Colloquium Series: Tracy Ke

Date and Time

April 27, 2026
12:00PM - 01:00PM EDT

Location

Maxwell-Dworkin 134A/B

Our upcoming event for the Statistics Colloquium Series is scheduled for Monday, April 27 from 12:00 – 1:00pm (ET) and will be an in-person presentation at Maxwell-Dworkin 134A/B. Lunch will be provided to guests following the talk. This week's speaker will be faculty member Tracy Ke from our Statistics department.

 

Title: Integrating Large Language Models with Statistical Methods for Text Analysis

 

Abstract: In this talk, I will present several recent projects at the intersection of large language models (LLMs) and statistical methodology for text analysis. A central theme of this work is to treat a pre-trained LLM as a feature generator, and to develop principled statistical models for the resulting representations. 

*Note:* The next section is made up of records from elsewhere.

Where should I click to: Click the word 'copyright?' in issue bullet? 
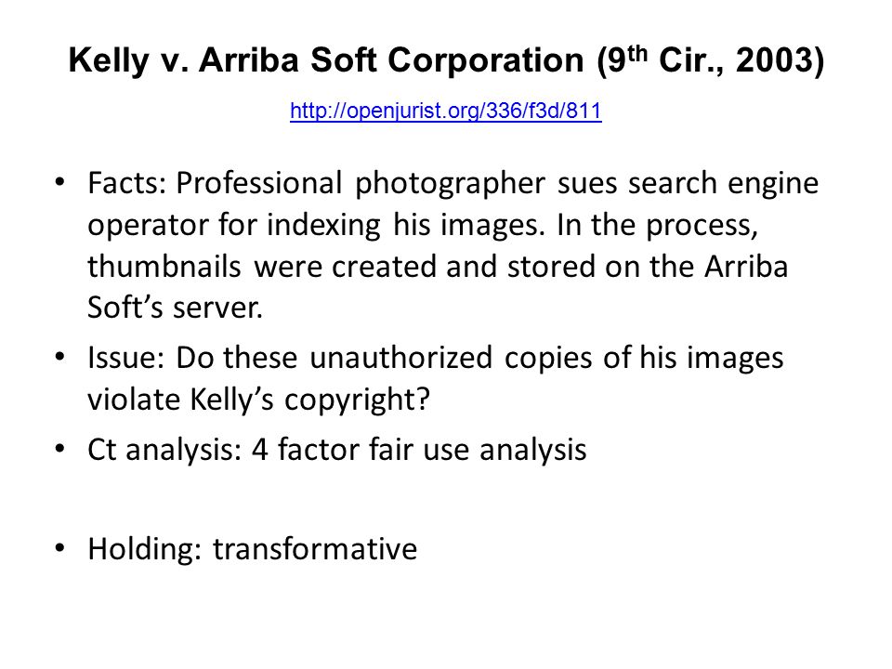tap(357, 400)
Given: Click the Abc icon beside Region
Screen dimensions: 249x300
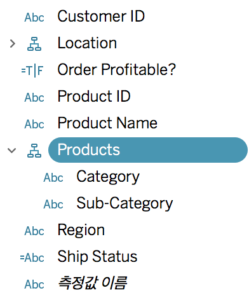Looking at the screenshot, I should (34, 231).
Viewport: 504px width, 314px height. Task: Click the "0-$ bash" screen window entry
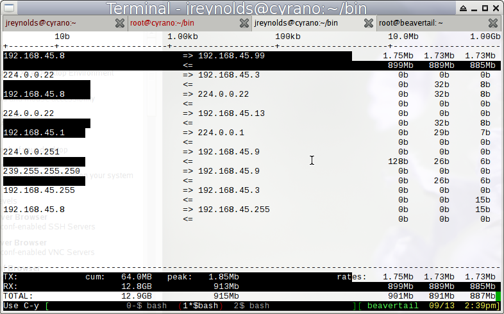tap(146, 306)
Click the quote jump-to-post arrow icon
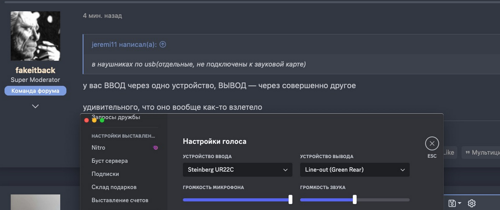Viewport: 500px width, 210px height. (x=163, y=44)
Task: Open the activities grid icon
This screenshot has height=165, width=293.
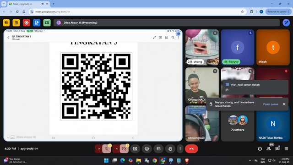Action: point(286,149)
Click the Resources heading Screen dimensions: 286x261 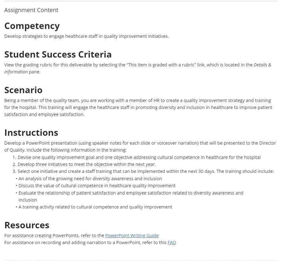[x=27, y=225]
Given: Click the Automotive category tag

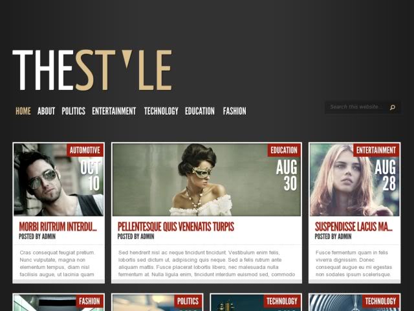Looking at the screenshot, I should (x=85, y=150).
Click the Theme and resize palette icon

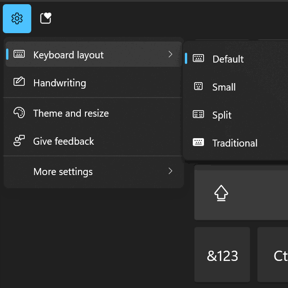[19, 112]
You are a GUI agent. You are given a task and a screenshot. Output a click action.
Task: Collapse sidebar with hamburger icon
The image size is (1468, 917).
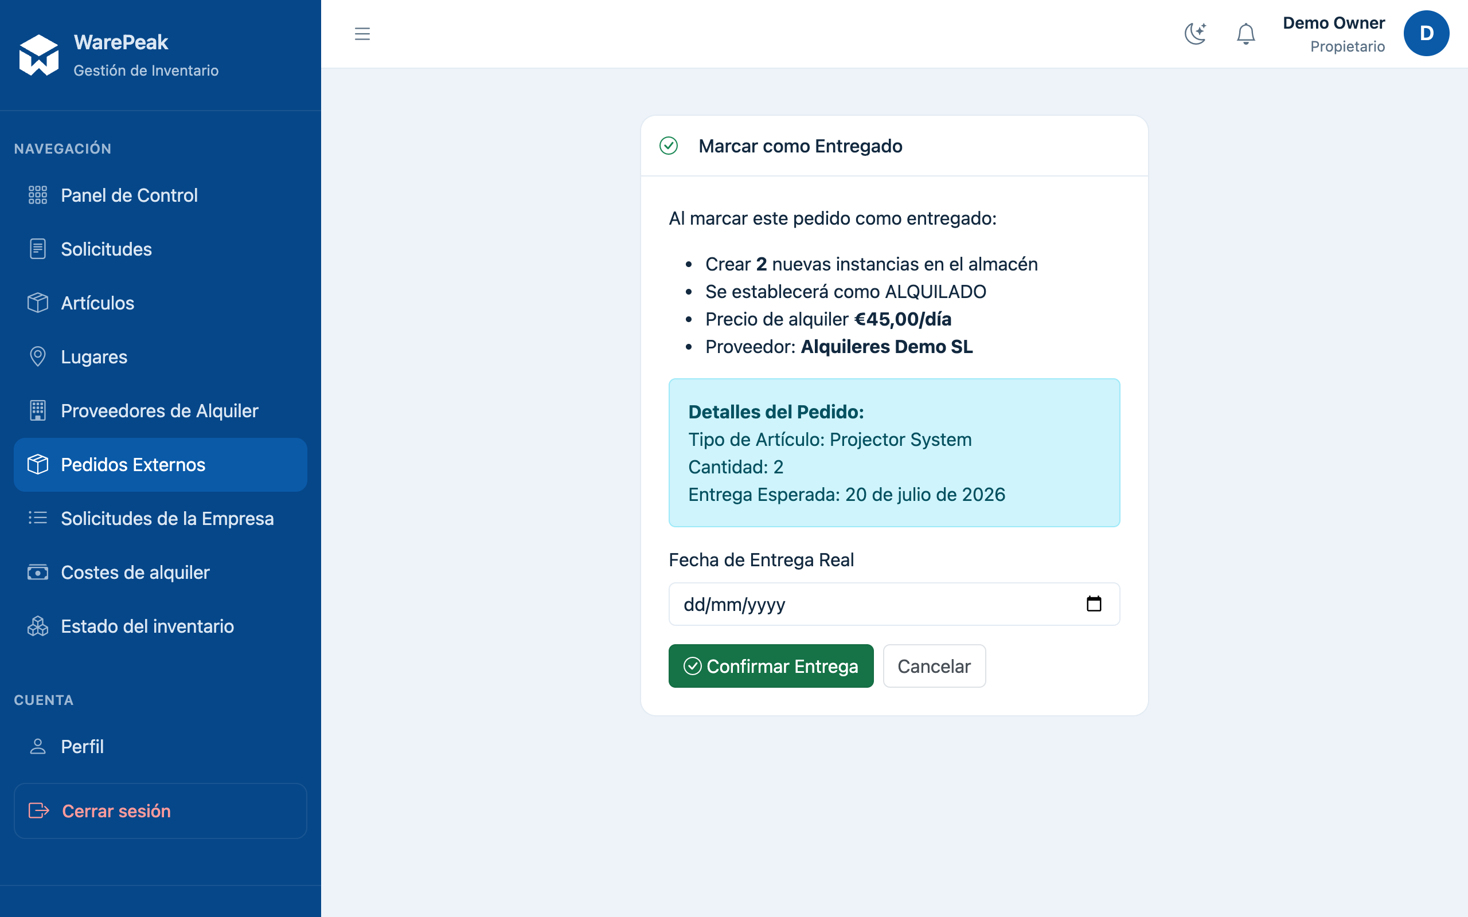tap(362, 33)
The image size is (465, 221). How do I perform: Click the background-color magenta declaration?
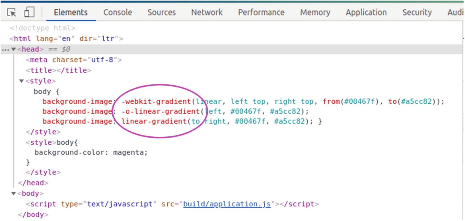pyautogui.click(x=91, y=153)
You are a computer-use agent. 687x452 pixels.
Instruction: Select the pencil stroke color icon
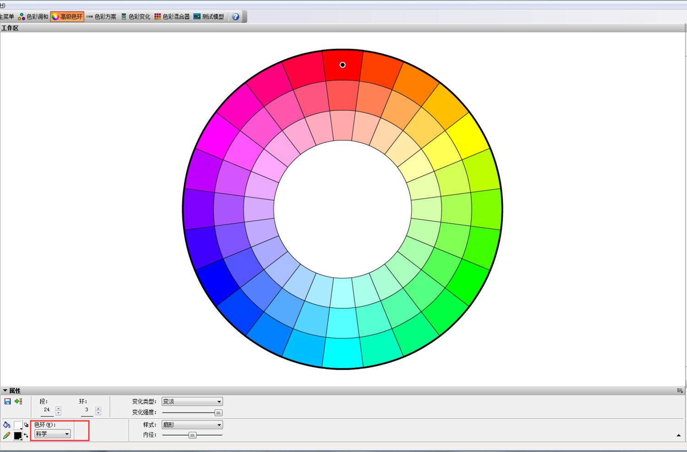tap(6, 436)
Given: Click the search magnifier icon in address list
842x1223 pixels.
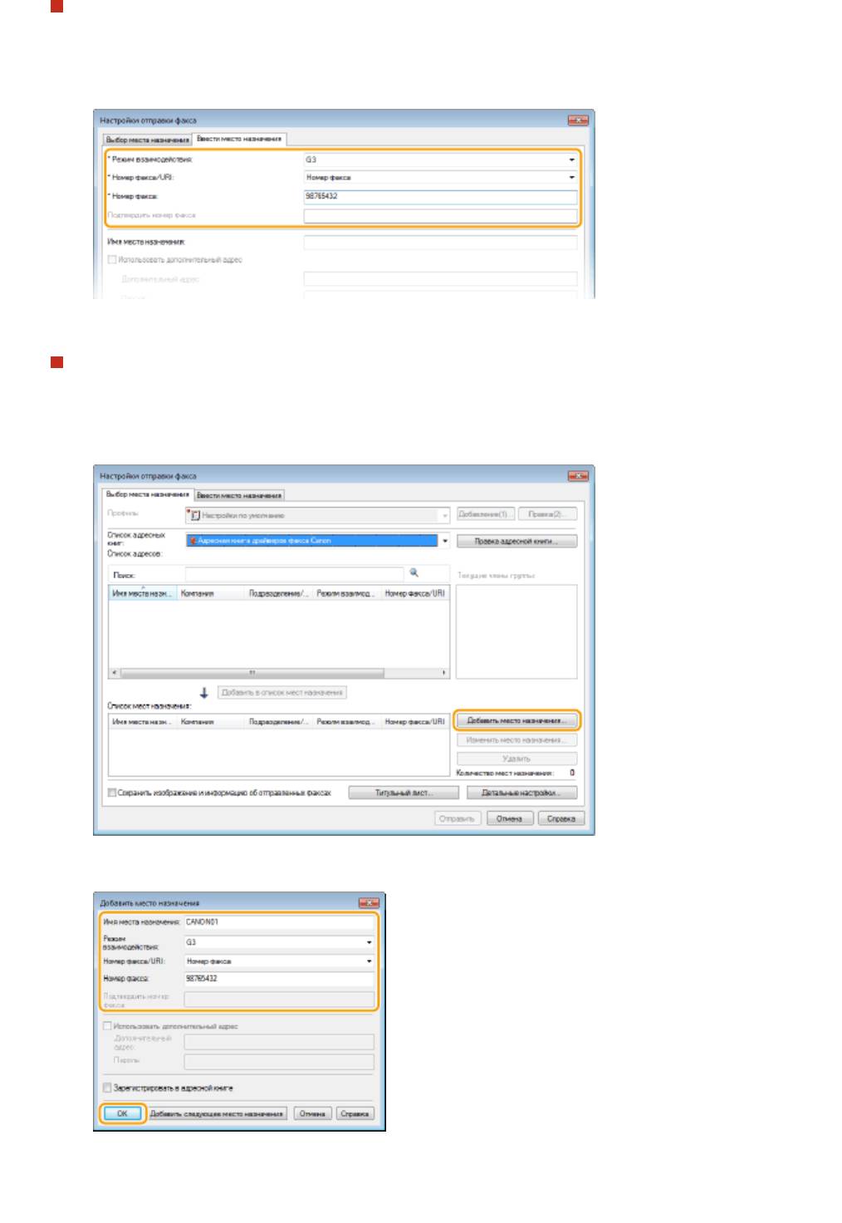Looking at the screenshot, I should coord(414,573).
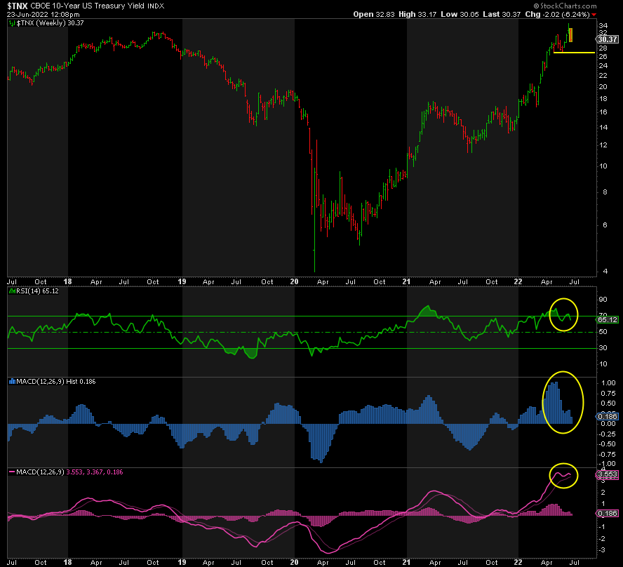Click the yellow oval on the MACD histogram
This screenshot has width=623, height=567.
[563, 401]
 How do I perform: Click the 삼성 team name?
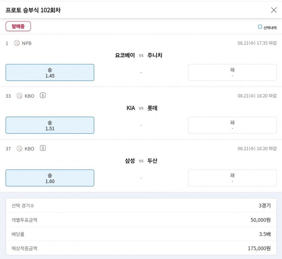point(130,161)
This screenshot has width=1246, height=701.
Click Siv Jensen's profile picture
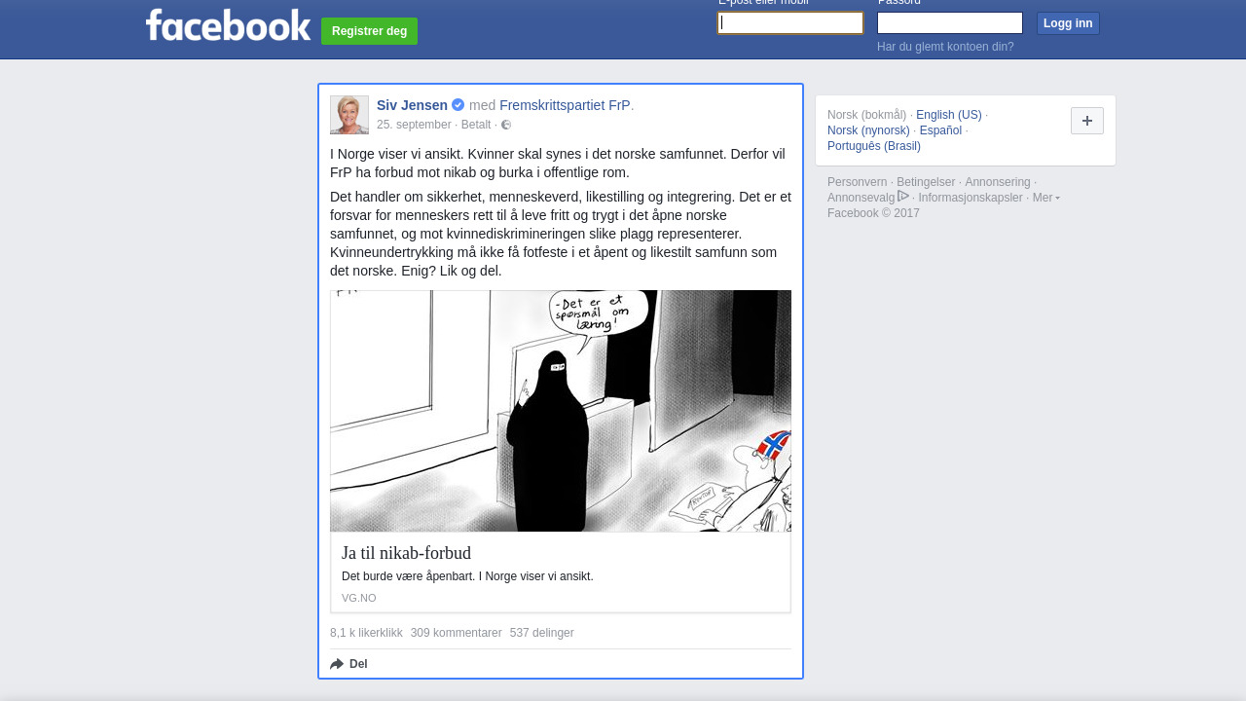pyautogui.click(x=349, y=115)
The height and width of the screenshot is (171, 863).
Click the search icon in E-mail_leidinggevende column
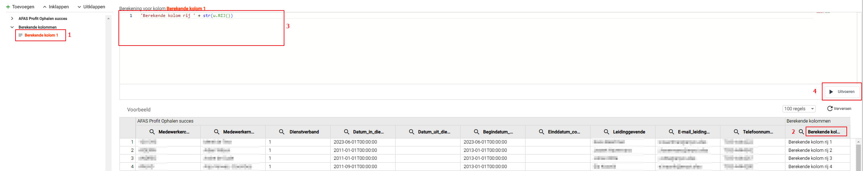click(x=671, y=132)
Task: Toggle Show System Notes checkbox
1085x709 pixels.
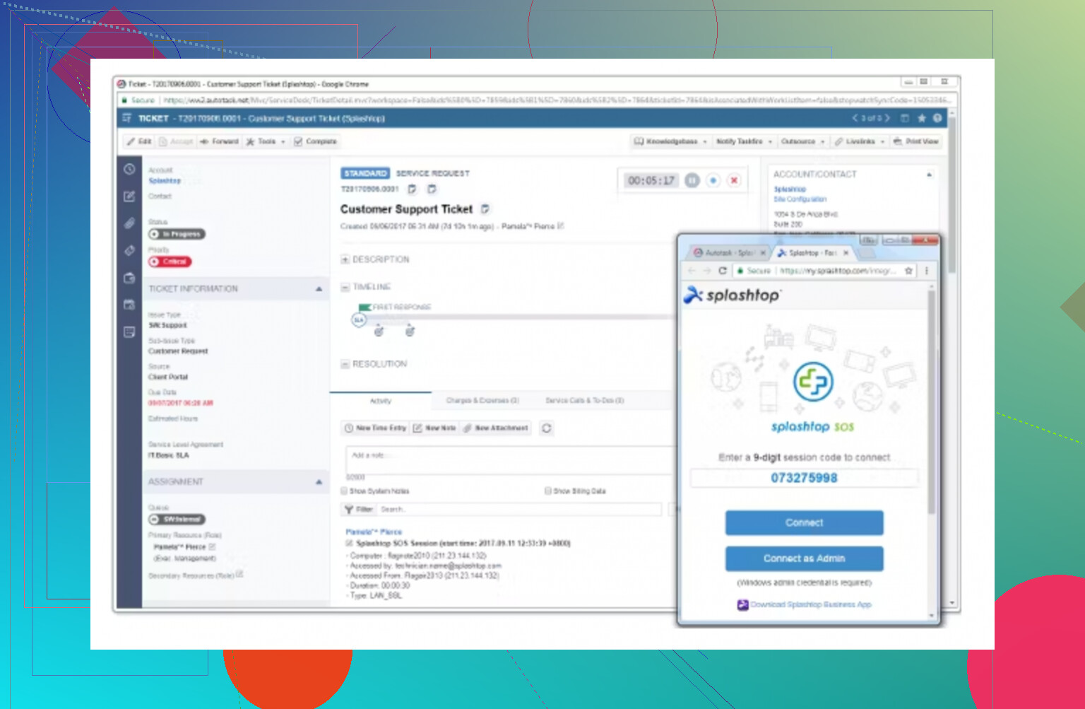Action: click(x=345, y=491)
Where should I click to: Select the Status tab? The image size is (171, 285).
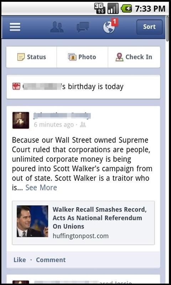click(x=31, y=57)
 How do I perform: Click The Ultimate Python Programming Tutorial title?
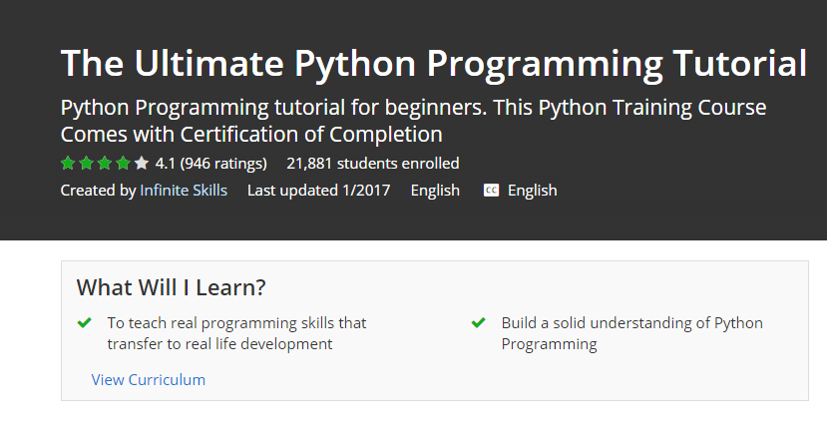coord(434,64)
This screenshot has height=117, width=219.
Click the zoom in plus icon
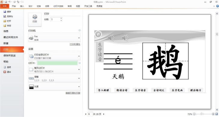pyautogui.click(x=213, y=114)
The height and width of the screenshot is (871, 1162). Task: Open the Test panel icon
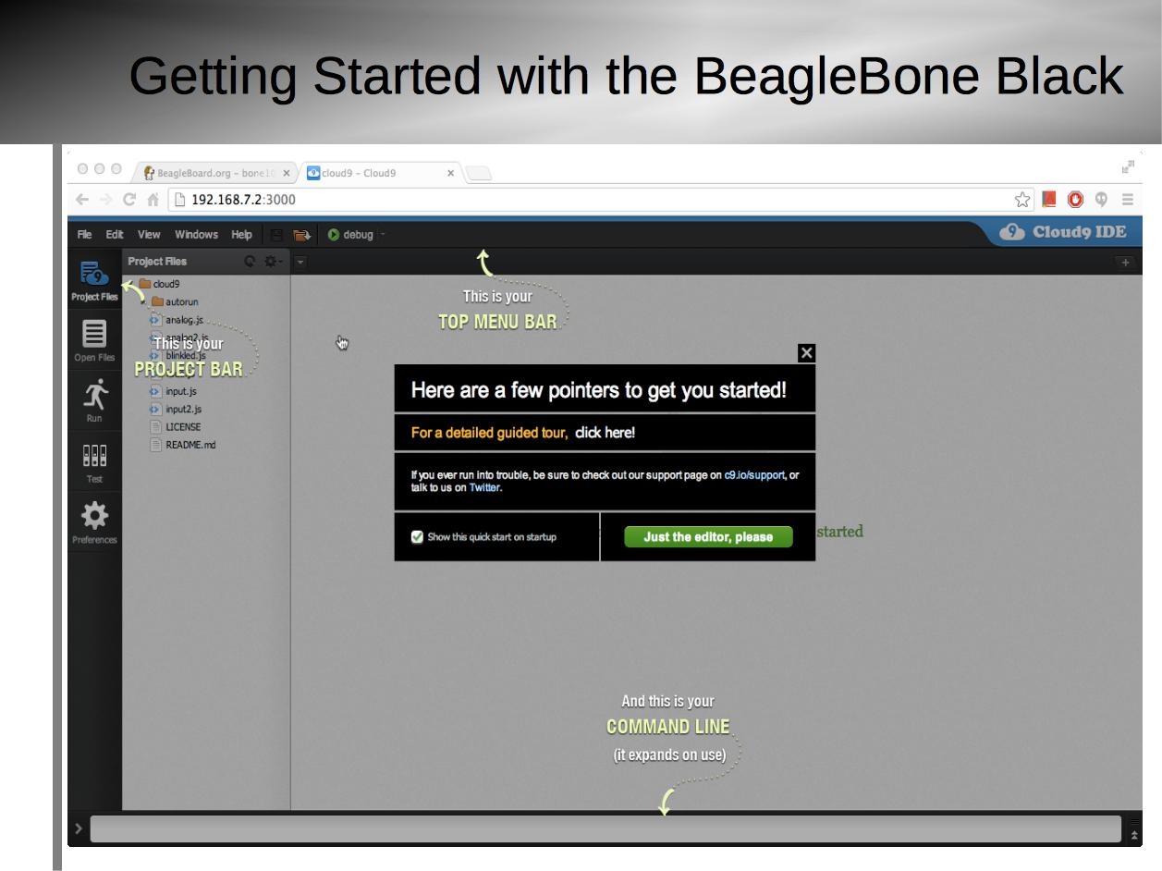[x=94, y=463]
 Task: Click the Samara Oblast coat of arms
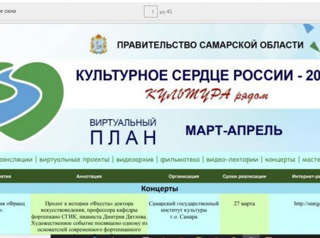pyautogui.click(x=99, y=44)
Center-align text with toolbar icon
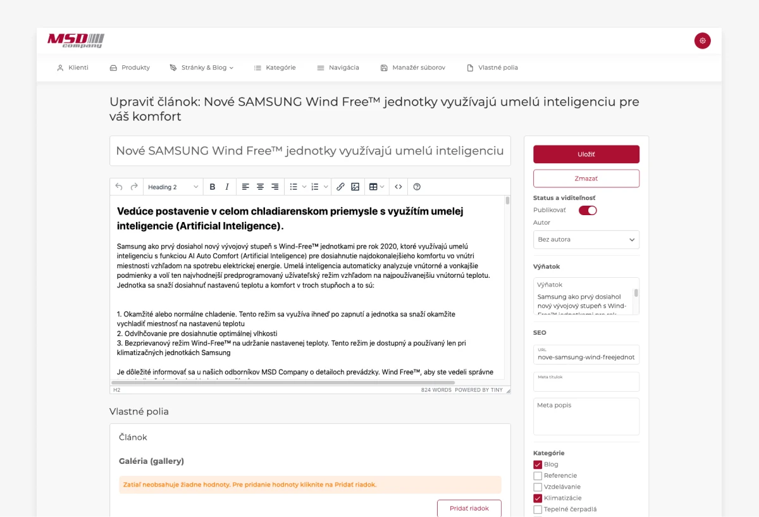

I will begin with a recent paper introducing PPTM, a new topic model for LLM-generated word embeddings. In this framework, each document is modeled as a mixture of K latent nonparametric densities (“topics”). Empirical studies demonstrate that PPTM effectively captures context-dependent topic structure in real-world text corpora.

I will then discuss three follow-up projects spanning theory to applications. The first addresses a fundamental question motivated by PPTM: how to optimally demix mixtures of nonparametric densities. We establish the minimax optimal rate and propose a rate-optimal estimator. The second explores a downstream application of topic modeling, introducing a topic-aware Bradley–Terry–Luce model for ranking problems, such as journal evaluation and LLM leaderboards. The third engages with generative AI, proposing a framework for training LLMs to generate documents with pre-specified topic weights.

This work is based on collaborations with Morgane Austern, Jianqing Fan, Yuanchuan Guo, John Lafferty, Tianle Liu, Gabriel Moryoussef, Zhaoyang Shi, and Yuxin Tao.